We also faced the challenge of lockdown in the final post and recognised that while editorially the remote workflow was appropriate, in the final post a show of this size, in UHD and HDR with 5.1 audio the custom-built environments, equipment and calibration of final post rooms were essential, so we provided private rooms for sign off of both picture and audio. This allowed the production team to enter our facilities and go direct to a private viewing room without coming into contact with anyone at all. This provision of additional facilities proved priceless in the making of the show. Unlimited full resolution playouts were also provided on our bespoke review and approval tool SpliceConnect.

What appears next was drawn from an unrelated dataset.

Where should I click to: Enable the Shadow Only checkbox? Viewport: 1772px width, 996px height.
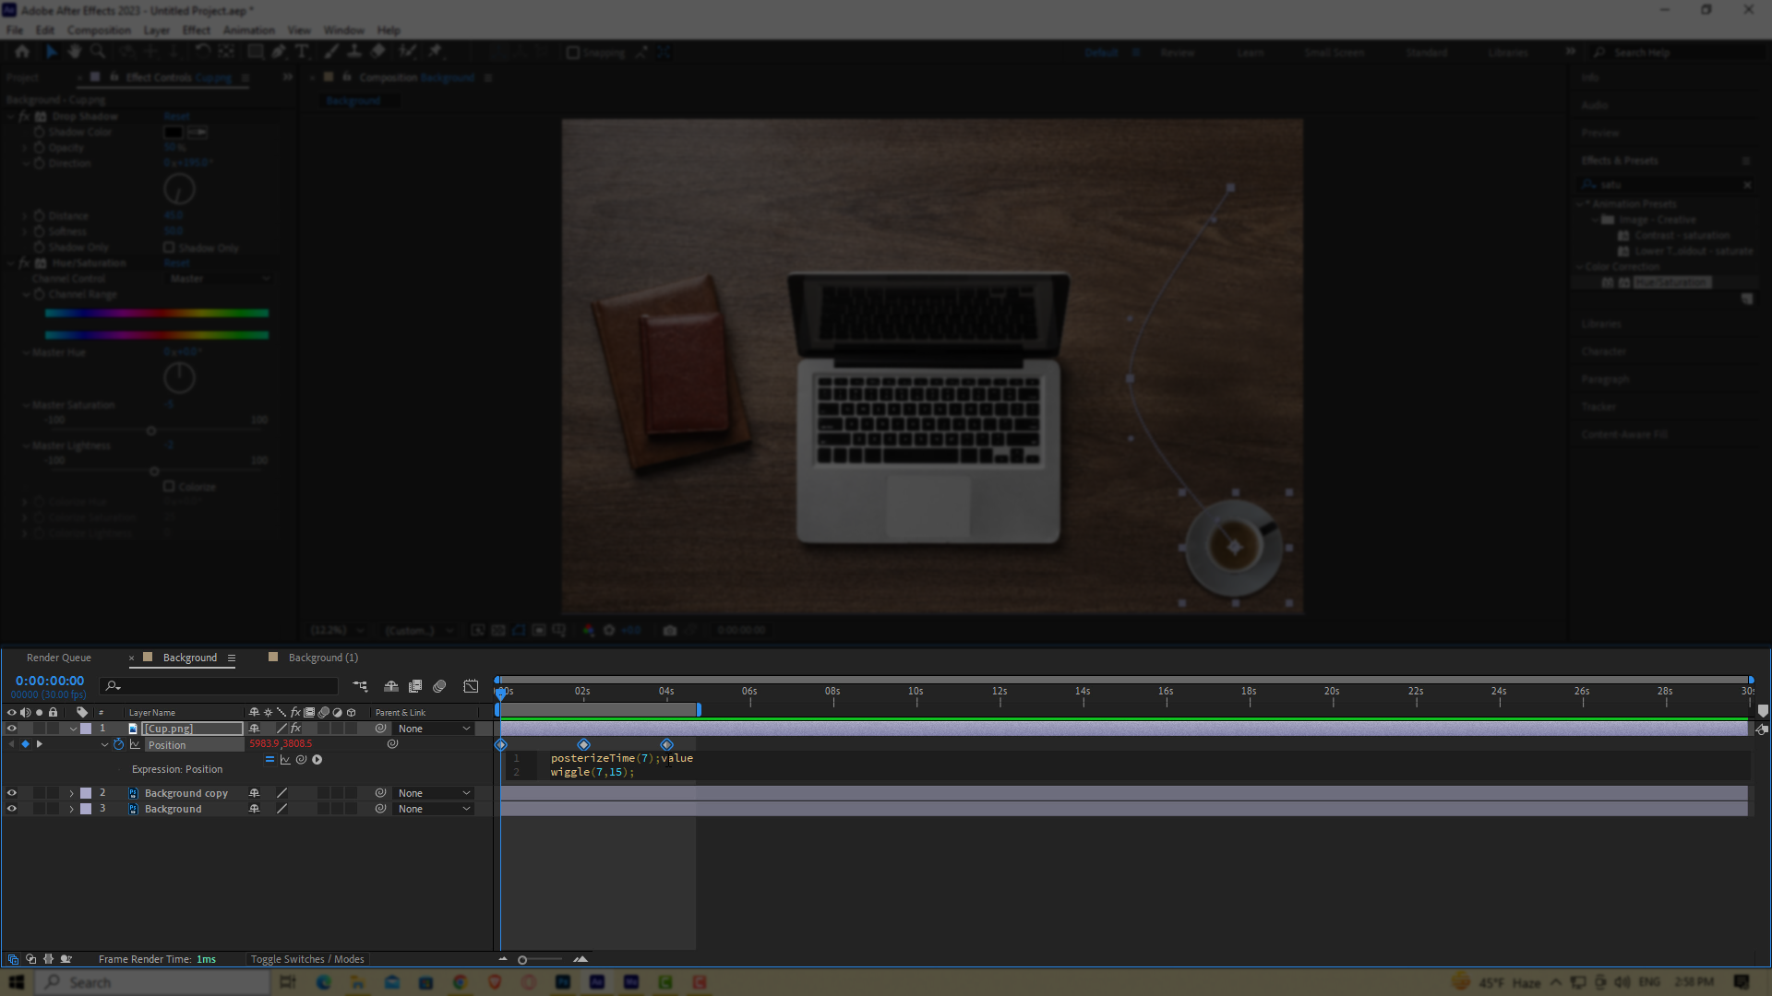(x=170, y=247)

In the grade Splice’s Head of Colour, Adam Dolniak, worked on Filmlight’s Baselight to bring the show to life:
For large parts of the show fixed rig material was used, while providing incredible access the rig often presents the colourist with a challenge, variable exposure due to changes in lighting conditions in the first instance lead us to focus on lighting players and staff to even out the balance. In addition, post correction was required to remove video noise where needed.

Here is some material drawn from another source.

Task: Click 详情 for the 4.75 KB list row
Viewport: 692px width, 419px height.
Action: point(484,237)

Where PSC cameras were used and shot in log settings, we could apply more range and in the interviews Adam and the client wanted a vibrant look, with subjects lit warm, Adam used the contrasting background colours to bring the subjects really into focus. Adam preferred to use the 'boost colour' tools instead of normal saturation, which brought out the natural blues and cyan in the backdrops.
In actuality footage Adam’s subtle use of a hue versus hue curve allowed for quick secondary colour corrections, matching the supplied, broadcast match footage with the PSC match footage. Locations were given attention to accentuate geography, for instance away games were given a different look to home fixtures.
In the online Head of Online Tris Lancey and Senior Online Editor Matt Parry worked in tandem on Avid Symphony to deliver the show.
Utilising Boris and Sapphire effects packages and Mocha in conjunction with Boris Effects for removals, blurring and stabilisation and neat video was used extensively to denoise the rig camera scenes throughout the series.
In audio, Head of Sound, Joe Cochrane worked with a dedicated Sound Editor, Elliott Bowell to mix the series.
As the Sound Editor, Elliott Bowell’s focused on a detailed dialogue pass to ensure dialogues had clarity in all the various environments being shot. He layered up a rich SFX bed with attention on the in-game audio spot effects. The later non-audience games proved even more challenging to recreate and enhance the eerie lack of crowds. He tracklayed the series in Protools and worked with Joe to handoff between tracklay and mix. The final episode was extremely tight and required the mix to be handled in parts whilst the tracklay was starting on the next part – this utilised Splice’s connected audio suites to their fullest effect.
At the mix stage, achieving balance with the crowd noise in the stadium was essential. Wanting to keep it natural and bring the audience closer to the action, multilayering atmos and crowd recordings in the mix gave the footage a rich crowd feel without overpowering the scenes and the mix was balanced to reflect the tempo in the games whilst also complimenting the largely original score.
Joe cleaned and reworked nearly every piece of dialogue and interview using Izotope’s RX7 Production Suite, forensically removing as much of the fixed rig noise artifacts to enhance clarity and narrative.
Voiceover in lockdown proved another challenge with the fantastic Tom Hardy voicing the show. Splice designed and deployed a full Protools rig to Tom’s house for a permanent install over the period of the voiceover record schedule. Sessions were conducted by Joe in-suite with a socially distanced director whilst he also remotely controlled Tom’s rig in tandem.